Ainsi, la Constitution française de 1958, proclame-t-elle dans son article (3) que « le suffrage est universel, égal et secret ». Même si cet article ne fait pas référence de manière expresse à la liberté de suffrage, celle-ci est implicite : toute violation de cette liberté serait, en effet, directement contraire au principe démocratique réaffirmé à l'article premier de la Constitution.

Les grands textes européens relatifs aux droits fondamentaux, de leur côté, s'inspirent de ces principes. Si la Convention européenne de sauvegarde des droits de l'homme ne contient pas de dispositions relatives aux droits politiques, le protocole additionnel du 20 mars 1952 amendé par le protocole n° 11 dispose dans son article 3 : « Les Hautes Parties contractantes s'engagent à organiser, à des intervalles raisonnables, des élections libres au scrutin secret, dans les conditions qui assurent la libre expression de l'opinion du peuple sur le choix du corps législatif. »

La charte des droits fondamentaux de l'Union européenne de 2000, dans son chapitre V consacré à la citoyenneté, précise que « les membres du Parlement européen sont élus au suffrage universel direct, libre et secret » (art. 39, al. 2).

Si ces principes ont une valeur identique, leur portée peut être variable : la sincérité du scrutin peut, en effet, se mesurer de manière collective à travers le corps électoral considéré dans son ensemble ou bien à travers l'électeur à titre individuel.

I. La sincérité du scrutin et le corps électoral

La sincérité du scrutin implique, comme nous l'avons vu, que le résultat de l'élection soit l'exact reflet de la volonté, exprimée par la majorité du corps électoral. C'est pourquoi la perception collective de cette notion, en tant qu'elle s'applique à l'ensemble de ce corps, est primordiale. Et, ici, deux principes vont être actionnés : le principe d'égalité et le principe de liberté.

A. L'égalité

D'une manière générale, le principe d'égalité joue un rôle majeur dans la conception démocratique de l'État de droit, comme l'atteste la place que le Conseil constitutionnel lui accorde dans sa jurisprudence.

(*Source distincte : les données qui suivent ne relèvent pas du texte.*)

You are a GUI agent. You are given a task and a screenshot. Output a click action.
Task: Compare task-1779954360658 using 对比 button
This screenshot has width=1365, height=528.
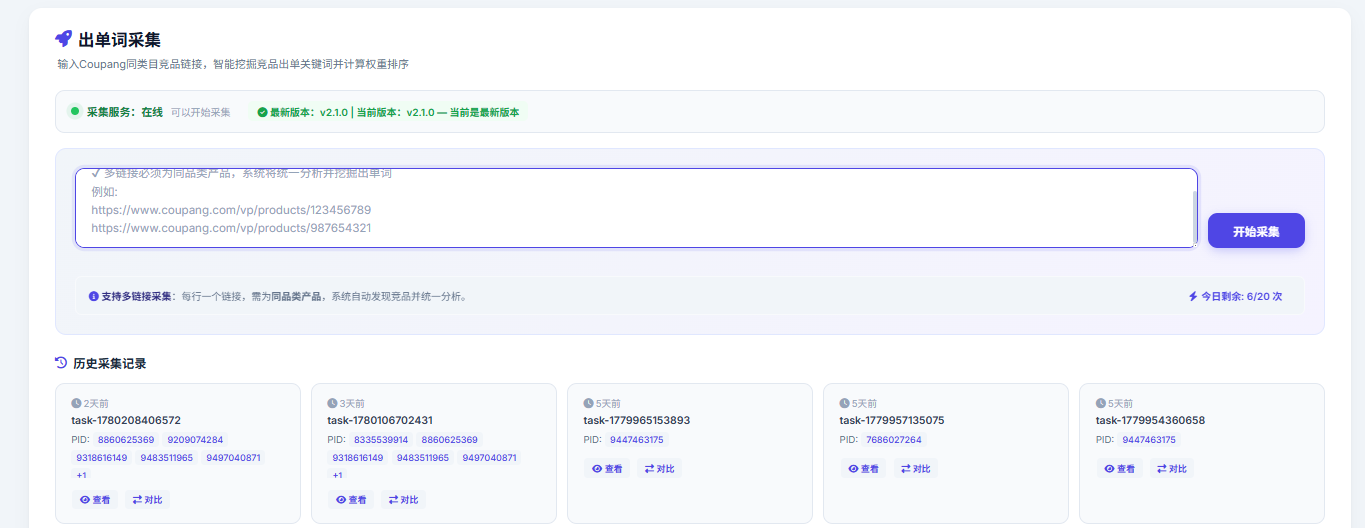click(1171, 468)
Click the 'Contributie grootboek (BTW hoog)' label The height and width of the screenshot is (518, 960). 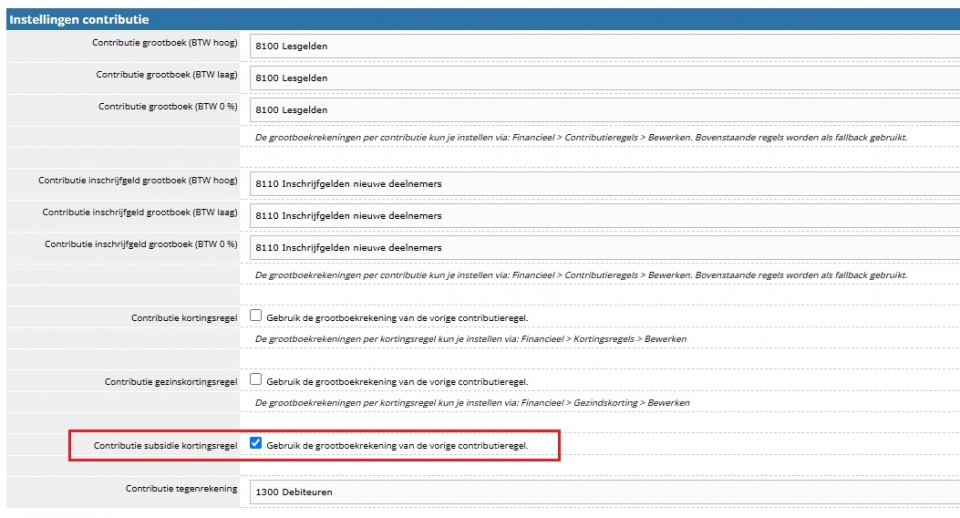click(164, 43)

Il n'est donc pas étonnant que, s'agissant plus spécifiquement du droit électoral fondamental, ce principe occupe une place toute particulière et conditionne le respect de l'exigence de sincérité.

Par essence, ce principe d'égalité est, d'une manière générale, polymorphe et, naturellement, il se présente, dans le domaine qui nous concerne, sous différentes formes.

Tout d'abord, il implique ce que l'on pourrait appeler l'égalité des conditions de la compétition, ce qui signifie que toutes les candidatures (individuelles ou collectives) doivent être soumises au même traitement. Cela concerne surtout les campagnes électorales aussi bien à travers leur financement qu'à travers l'accès aux médias audiovisuels.

Énoncée ainsi cette exigence paraît simple, mais en pratique elle soulève de grandes difficultés, notamment lorsque l'on a affaire à des formations politiques, dont le statut n'est pas, en France, clairement défini.

C'est la raison pour laquelle ce principe, en ce qui concerne l'accès aux médias audiovisuels, tend plutôt vers l'équilibre que vers la stricte égalité, l'exception demeurant l'élection présidentielle.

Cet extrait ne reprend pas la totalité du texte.